Douglas P. Welbanks, the former Director of Debt Collection in British Columbia commented, “As a regulator of debt collection practices in the 1990s, I found the provision in the previous Debt Collection Act that prohibited the collection of a debt that was not owing, particularly insightful. It allowed debtors (usually the poor and often the vulnerable) to go somewhere else besides a court to dispute a debt. If you didn’t have that legislative provision, the debtor would either just have to suffer endless verbal or written forms of harassment or take the creditor to a court or force the creditor to prove the liability. This was an expensive way for debtors to enforce their right not to be harassed by creditors and collection agencies. And, in most cases, they couldn’t afford to sue anyone, especially a federally chartered bank or a national collection agency. And, in many cases, they would either try to pay the statute-barred or otherwise unlawful debt to stop the harassment or try to pay to clear up their R9 credit rating.

“Statute of limitation arguments were often complex, confusing, or subject to abuse by collectors. First of all the date that the debt first became owing would not be absolutely clear. Student loans were one example as the question came up repeatedly, did the student loan debtor owe the money at the time they entered school and signed a loan agreement, or did the debt only become a debt after they ceased to be a full or part-time student, or was it after the grace period, usually 6 months after you graduated, or was it 6 years (at the time the Statute of Limitations in BC was 6 years) after you made your last payment or acknowledged that the debt was owing. And so on.

“For whatever reason, creditors may have forgotten about the debt and when they discovered it and, if it was almost over the 6 year limitation period, they would contact the debtor and desperately plea to make a $5 payment… the debtor would usually be unaware of the limitation period and comply not knowing they would be reviving the 6 year limitation period… i.e. the creditor would have another 6 years to collect the debt.

“Still the limitation period set boundaries for debtors and creditors. From my 30 years of experience with consumer credit, debtors, creditors, and collection agents, I found 6 years to be reasonable as car loans at the time were frequently 5 years in duration. Anything longer would fall into the category of the above citation, “that long-dormant claims have more cruelty than justice in them.”

“Recently, in British Columbia, the limitations legislation was amended. What was given with one hand of parliament may have been taken away with the other. The limitation period was reduced to 2 years but the word “extinguished” was removed from the legislation. This has prompted a quick response from collection agencies that are currently arguing with the debt collection regulators that, by removing the word extinguished, the debt is still owing after the 2 year limitation period. Therefore, they can continue to collect the debt although they can no longer sue the debtor in a court of law.

“This raises many troubling questions, the first of which reverts back to what is the purpose of a limitation period?

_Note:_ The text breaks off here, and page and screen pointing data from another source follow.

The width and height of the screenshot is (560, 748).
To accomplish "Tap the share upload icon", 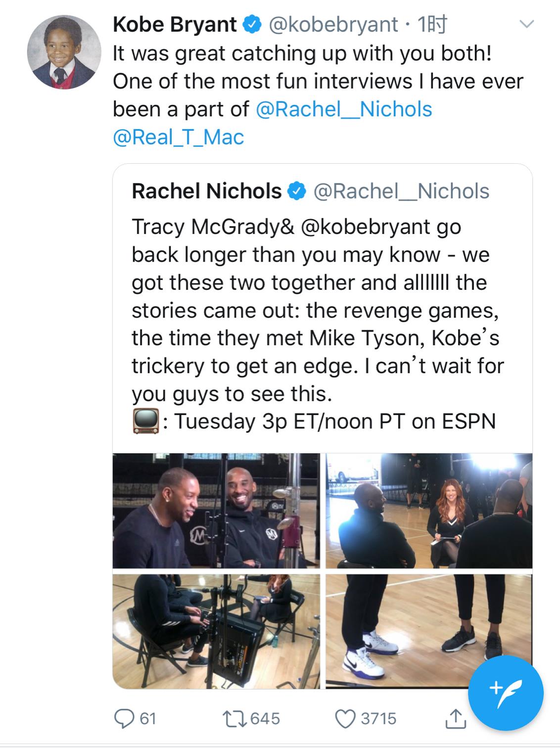I will click(x=455, y=718).
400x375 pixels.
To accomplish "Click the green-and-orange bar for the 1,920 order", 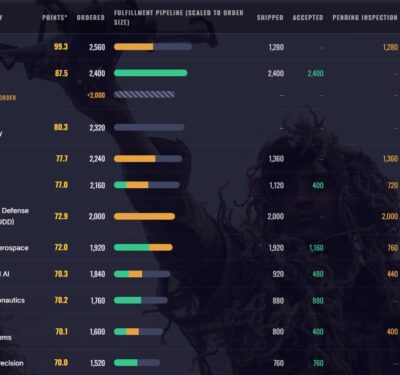I will pos(143,247).
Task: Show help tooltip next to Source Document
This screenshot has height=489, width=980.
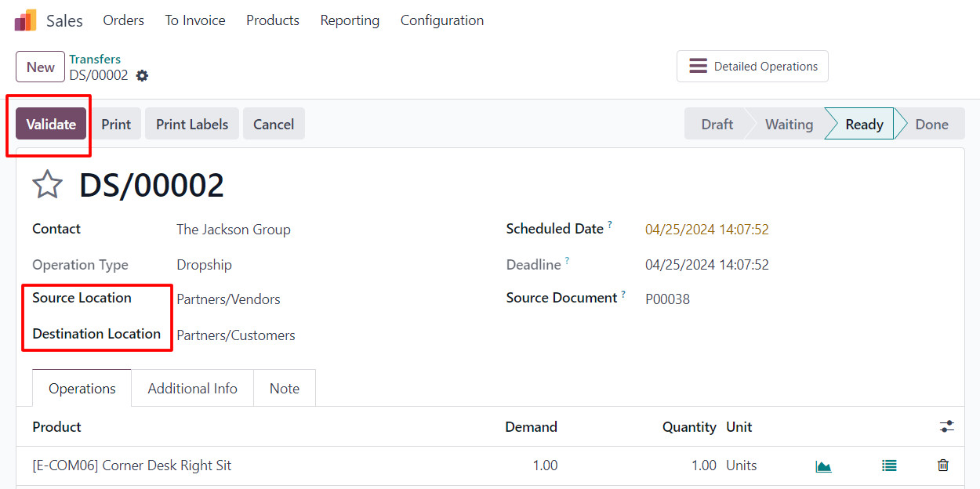Action: tap(623, 294)
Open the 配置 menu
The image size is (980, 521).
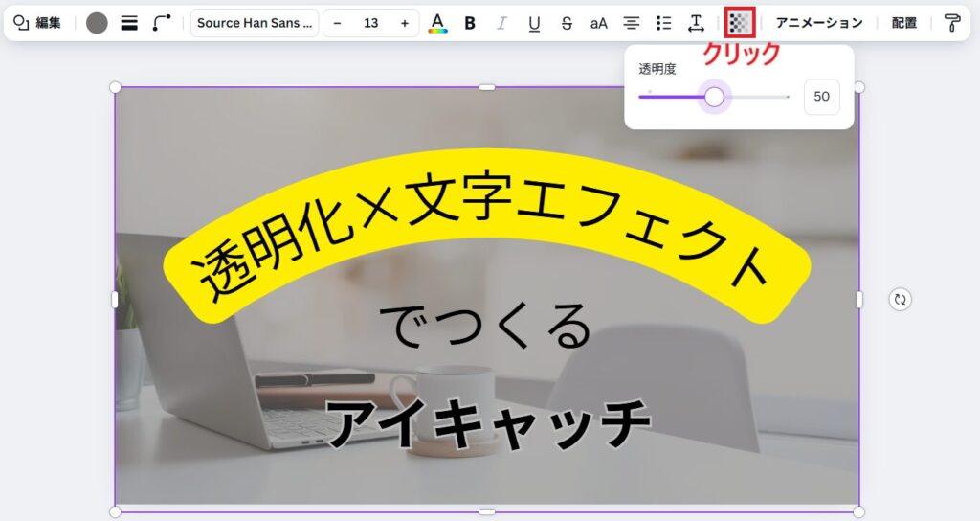[x=904, y=23]
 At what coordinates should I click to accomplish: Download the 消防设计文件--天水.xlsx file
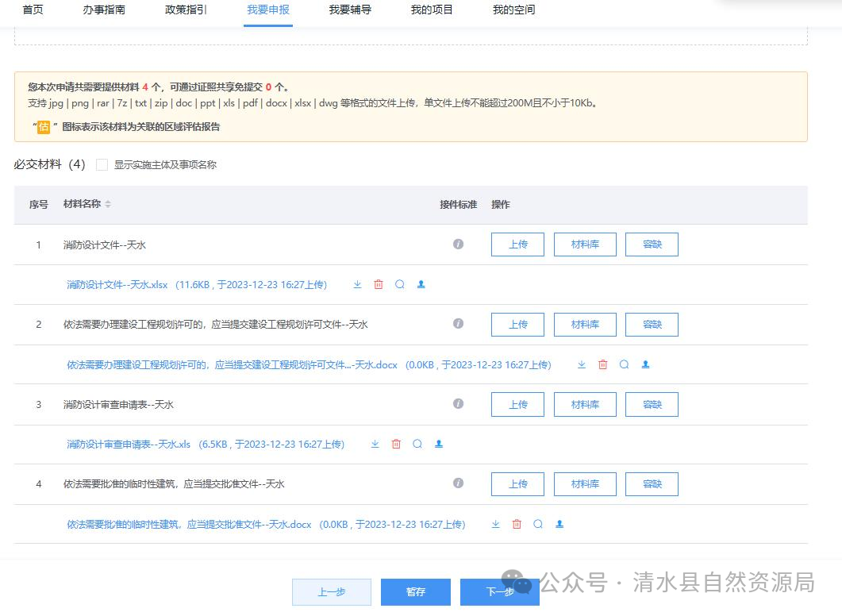click(357, 284)
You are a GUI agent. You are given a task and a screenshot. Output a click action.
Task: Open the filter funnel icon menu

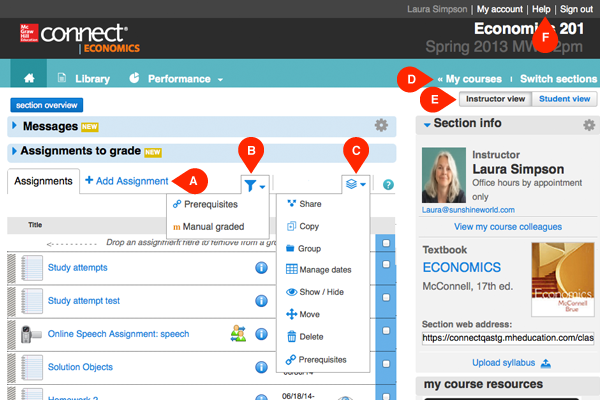coord(254,184)
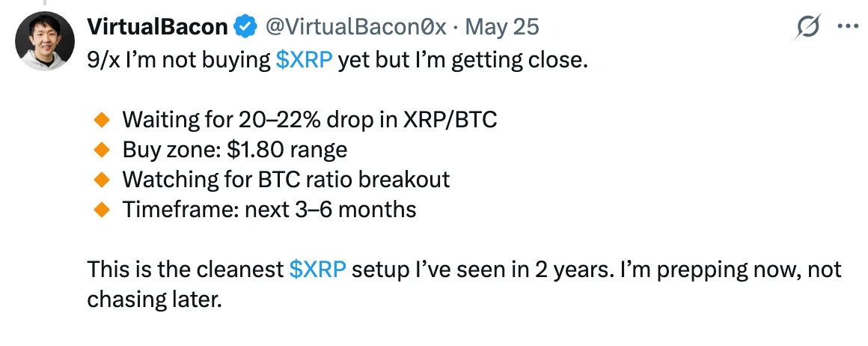Click the '9/x I'm not buying' sentence

click(x=337, y=60)
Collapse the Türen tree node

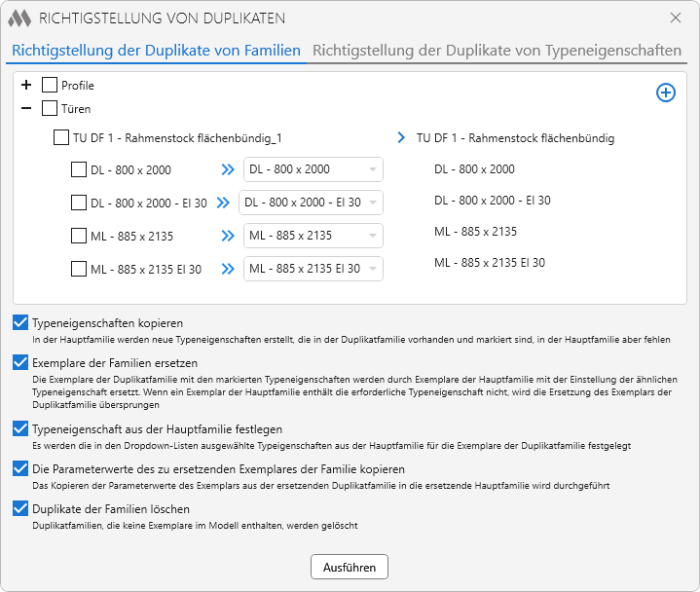point(26,109)
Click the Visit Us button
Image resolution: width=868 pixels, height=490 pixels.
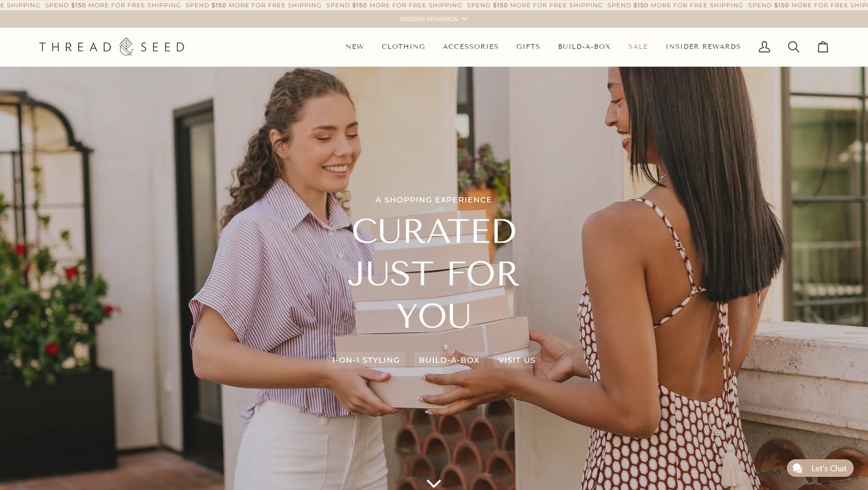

I submit that the only sensible purpose is to (amongst other things) set a boundary for the collection of debts. If the legislation does not fulfill this basic precept and its evolution from debtors’ prisons to the present time, then it fails to set any meaningful boundaries and in many respects creates what could be best described as a debtor’s hell – where the government has endowed a debt with eternal life unless paid. And, I don’t believe the government intended to do this, but it may become a dream come true for collection agencies and creditors if not clarified.

“It seems to me the best way to address this oversight is to fix the mistake. Insert the word extinguished back into the limitations legislation. Remove the ambiguity and restore the intention of a limitations law – to set reasonable boundaries for debtors and creditors.